As far as reps go, the people i worked alongside would do all they could to help reps in need. It really is down to the people involved, i'm sure you get some arsey ones.

The fact is there is little congruency between the glossy central organisation and your local animal centre(unless actually run and funded by the main organisation).

this is just my experience and opinion, don't bite my head off if you don't agree.


----------



## Captainmatt29 (Feb 28, 2009)

Our big leo escaped and the RSPCA came to collect him.

When we went to get him we were told he was in the best condition they had ever seen one in ever.

Sometimes the right person comes along, they were helpful and were happy with our setups etc never had any other issues with them.


----------



## Gaboon (Jun 20, 2005)

The RSPCA called out a local guy near me (who "rescues" snakes) to an airport where they thought they had cornered a smuggled venomous snake. Turned out to be a yellow rat snake :lol2:. 

They dont inspire confidence but then they are an old society and in an effort to be seen as _preventing cruelty _they must do what they think the public want. I believe the general publics attitude is slowly changing toward scaly critters. This I hope will reverberate into the RSPCA so hopefully they will be more "with us" once they have caught up as they could do a lot of good things with issues such as the terrible pet shops we ALL hate.


----------



## connor 1213 (Apr 6, 2009)

*load of crap*

*that is a load of crap*

*TRYING TO BAN REPTILE KEEPING WHEN THERE R HUNDREDS IF NOT THOUSANDS OF REPTILE SHOPS JUST IN IT FOR THE MONEY,KEPT IN HORIFIC CONDITIONS,DEAD IN TANKS AND WHAT HAPPENS *
*THEY GET TEN MILLION WARNINGS!!!!!!!!!!!!!!!!!!!!!!!*


----------



## Kerriebaby (May 12, 2009)

I dont think they want to ban reps/exotics, but I think maybe the RSPCA only see the bad and or cruelly kept animals, so understandably they get mightily (norty word) off, and begin a campagin to have them banned.

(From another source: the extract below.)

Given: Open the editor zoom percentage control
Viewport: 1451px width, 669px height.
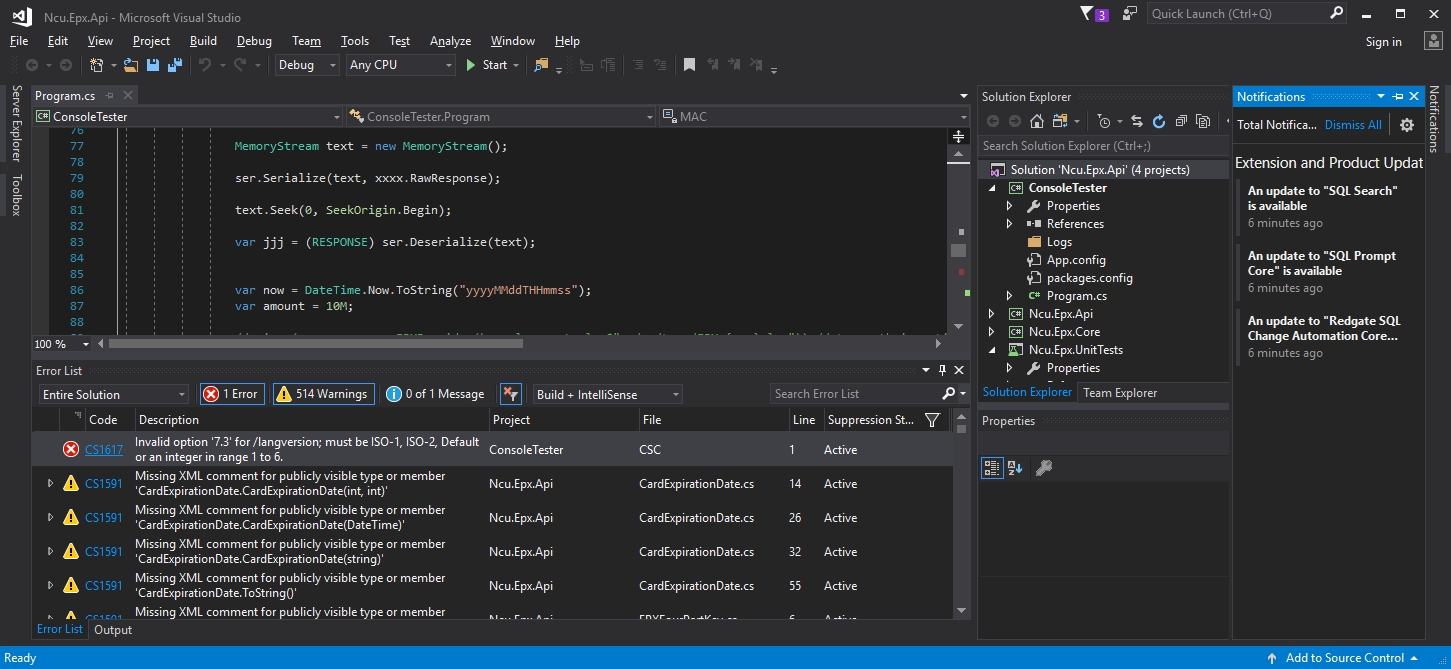Looking at the screenshot, I should click(62, 344).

one the same note tho however, if reps and exotics are kept in poor conditions, then remind me which domestic animal is number one for neglect and or abuse....should we ban them too!?


----------



## spend_day (Apr 10, 2008)

connor 1213 said:


> *that is a load of crap*
> 
> *TRYING TO BAN REPTILE KEEPING WHEN THERE R HUNDREDS IF NOT THOUSANDS OF REPTILE SHOPS JUST IN IT FOR THE MONEY,KEPT IN HORIFIC CONDITIONS,DEAD IN TANKS AND WHAT HAPPENS *
> *THEY GET TEN MILLION WARNINGS!!!!!!!!!!!!!!!!!!!!!!!*


thats possibly because the RSPCA doesnt have the power to close pet shops, thats the councils job all they can do is had over there findings to the council and possibly take the owners to court even then its in the hands of the court not the RSPCA this is why u need to take complains straight to the council 

Honestly i think saying all RSPCA inspectors dont know a thing about exotics is like saying all pet shops keep reptiles badly its too generalised.

OK the RSPCA as an orginisation is against keeping exotics but that doesnt mean all members of said orginisation dont care about exotics or know how to deal with them. the fact there are people on here (and people who know people) who there local RSPCA will call should they come arcoss exotics shows that they care enough to make and keep these contact to help them deal with exotics when they are feeling out of the depths.

but with any originisation this size there will also be the bad inspector who dont know what there doing but will do it anyway.


----------